Spironolactone as a treatment for hormonal acne


Have you been prescribed spironolactone for female hormonal acne? Want to know more about it? This article will give you a primer of what it is, how it works, and the side effects.


What is spironolactone?


Spironolactone was not developed as an “acne drug”. It belongs to the class of drugs known as potassium-sparing diuretics.  Spironolactone is a potent mineral corticoid. Mineral corticoids are steroid hormones that regulate sodium and potassium balance in the body. This, in turn, controls fluid balance. This action helps manage excess fluid retention (oedema) and high blood pressure in chronic heart, liver and kidney disease.


Ok, so how can this work for acne? Well, spironolactone has a secondary action as a moderate antiandrogen. It blocks testosterone receptors, reducing the sebum in the skin. Less sebum can mean fewer breakouts. So, the premise is that if your acne is due to excess androgens and sebum, this drug may help.


Since the 1980s, spironolactone has been increasingly used for female adult acne, PCOS, hair loss and hirsutism. This prescribing is considered “off label” as the drug was not developed or trialled for these uses 1.


In Australia, it is a prescription-only medicine and is part of the Pharmaceutical Benefits Scheme. Common brand names are Aldactone and Spiractin.


Dosages range from 25mg to 200mg a day.


Safety and side effects of spironolactone


The most common side effect of spironolactone is menstrual period irregularities.  Midcycle bleeding and amenorrhoea is around 20% at lower doses and 70% at higher doses. When this happens, hormonal birth control is often recommended.


Other common side effects are related to the mineral corticoid action on the hypothalamic-pituitary-adrenal (HPA) axis. These include low blood pressure (dizziness), fatigue, depression and headache and increased urination. No surprises there, as it is a potent diuretic!


Less common side effects include

  • Reduced libido due to blockage of testosterone effects
  • Breast pain and links to breast cysts
  • Weight gain
  • Gastrointestinal effects: nausea, vomiting, diarrhoea


Anecdotal reports indicate spironolactone may impact the enzyme diamine oxidase (DAO), which is responsible for breaking down histamine. Hay fever symptoms, allergies and food intolerances could be increased in those who are susceptible.

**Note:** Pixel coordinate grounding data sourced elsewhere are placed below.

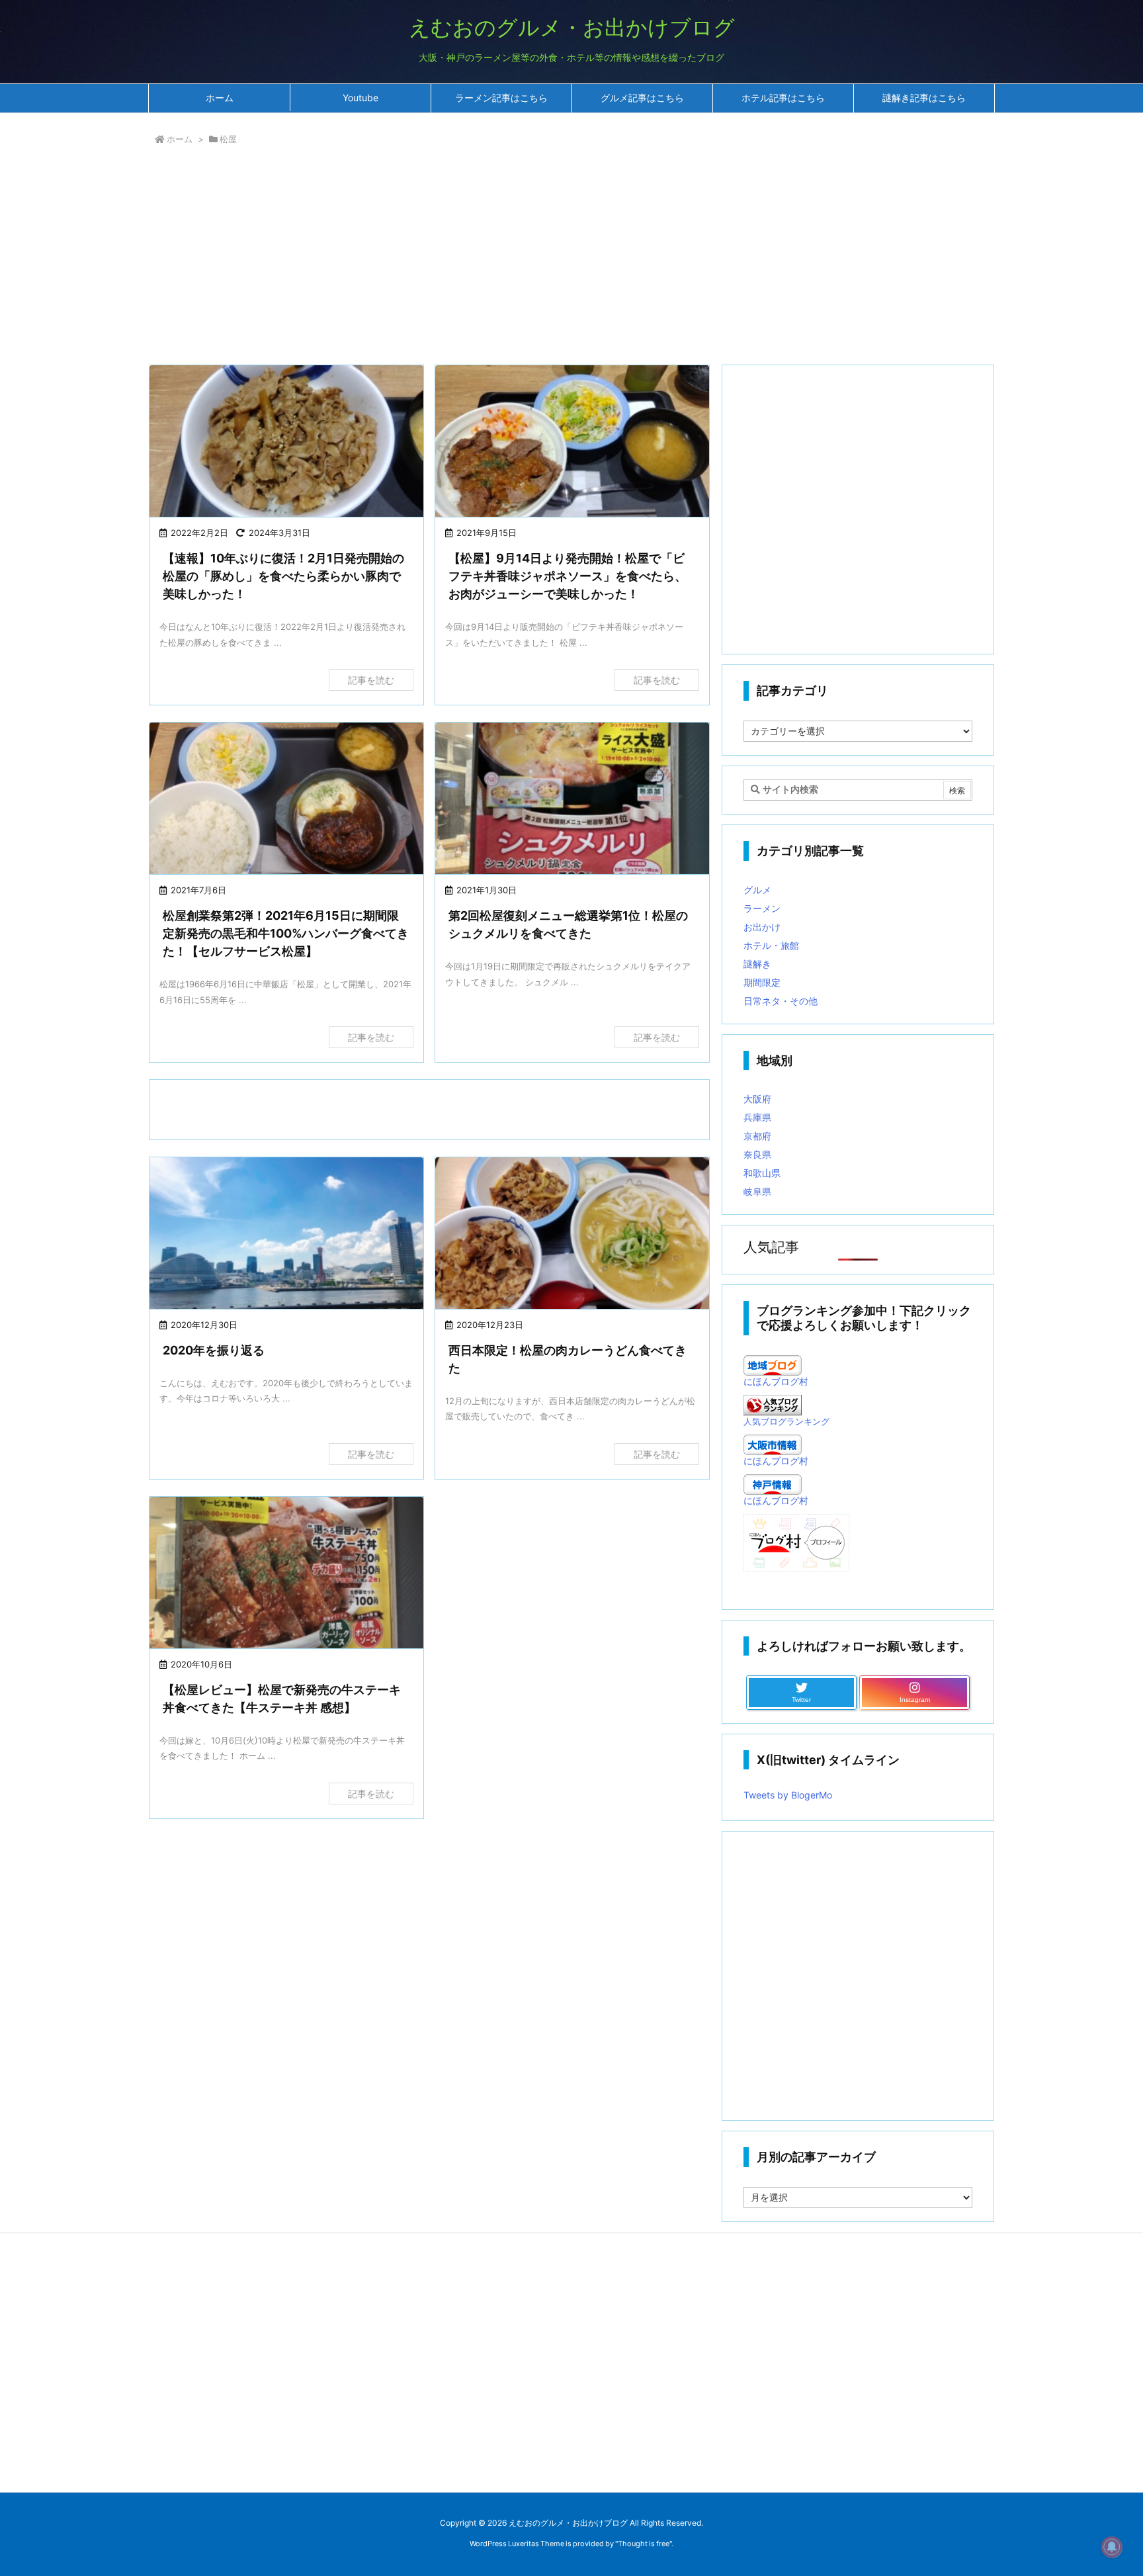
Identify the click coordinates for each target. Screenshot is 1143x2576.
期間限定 (762, 982)
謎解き (757, 963)
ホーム (179, 139)
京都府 (757, 1135)
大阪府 (757, 1098)
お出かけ (762, 926)
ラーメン (762, 908)
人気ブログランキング (786, 1422)
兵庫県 (757, 1117)
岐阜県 (757, 1191)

Hyperkalaemia (high blood potassium) is also something to be aware of. Studies have shown women over 40 years to be at an increased risk for this side effect 2.

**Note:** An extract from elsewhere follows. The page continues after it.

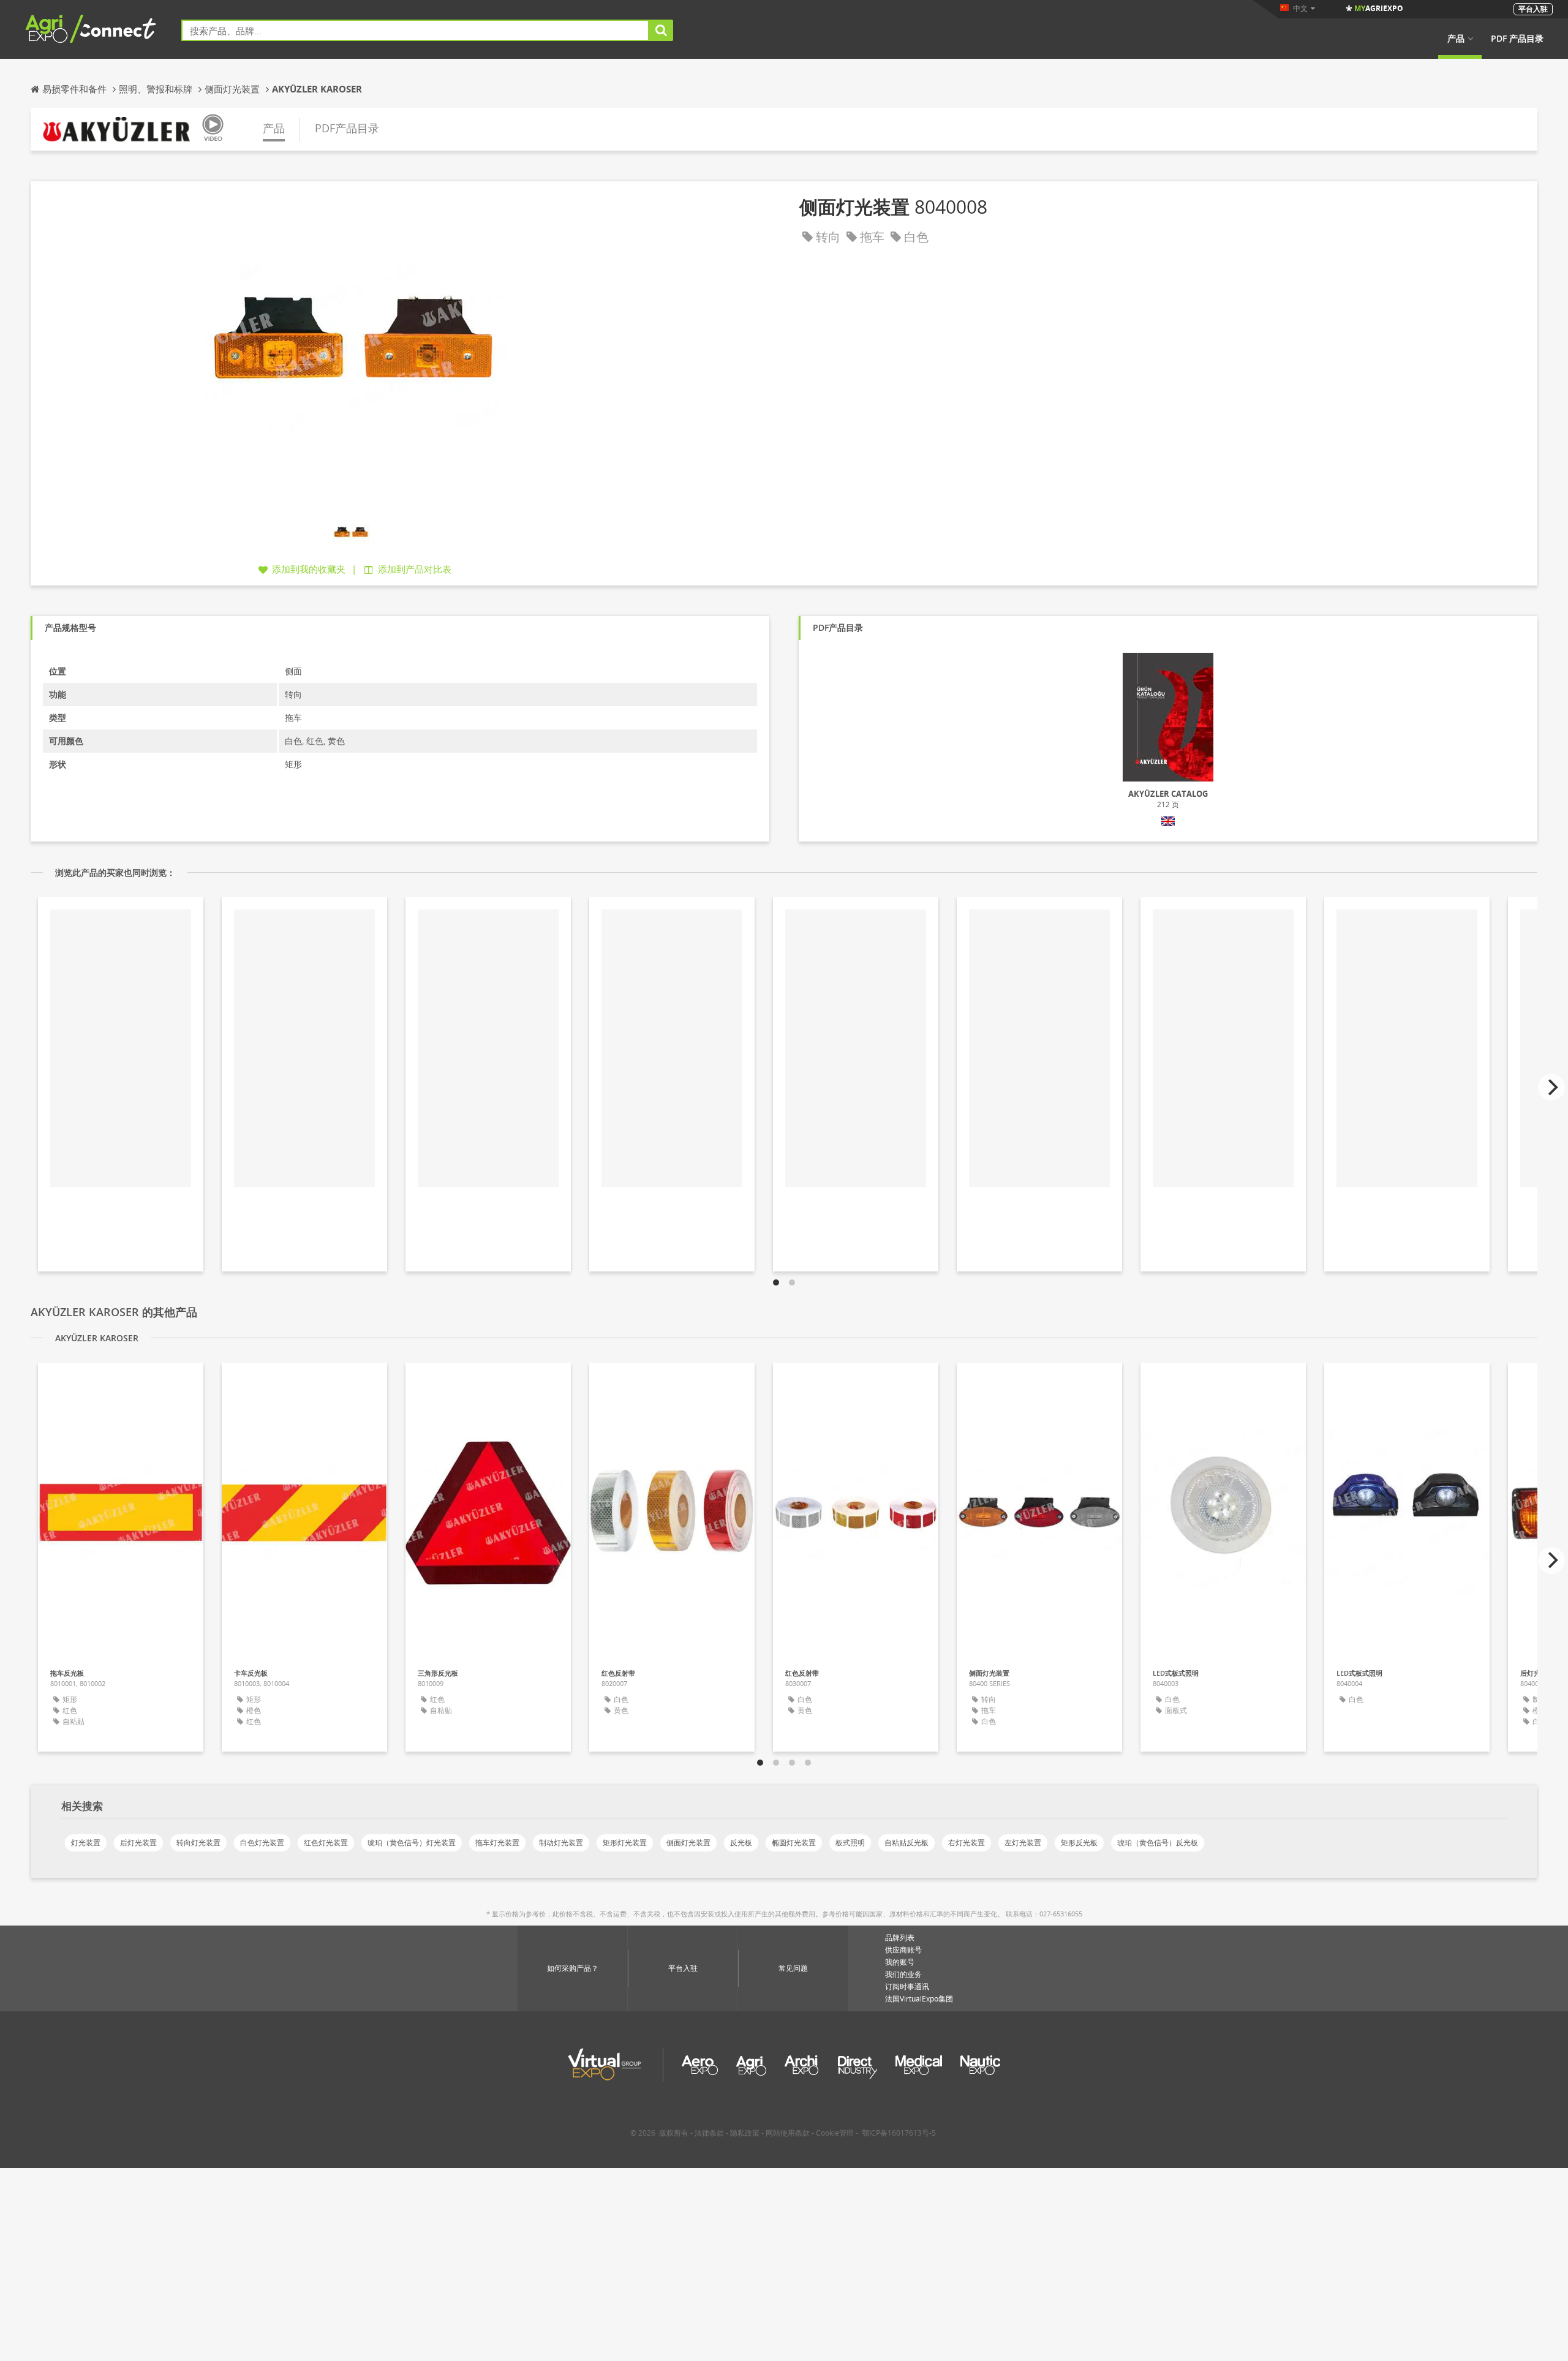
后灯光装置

How effective is spironolactone for acne?


A 2021 paper notes there is a lack of high-quality evidence (randomised controlled trials) of efficacy. Clinical prescribing is based on primarily expert opinion 3.


Spironolactone is often co-prescribed with hormonal birth control and topical retinoids.  Both of these drugs have more robust evidence for their effectiveness. Multiple interventions are used in many of the studies, making it hard to determine the benefits of spironolactone as a stand-alone treatment. A 4-year retrospective study concluded it was only effective when used in combination with other drugs 4.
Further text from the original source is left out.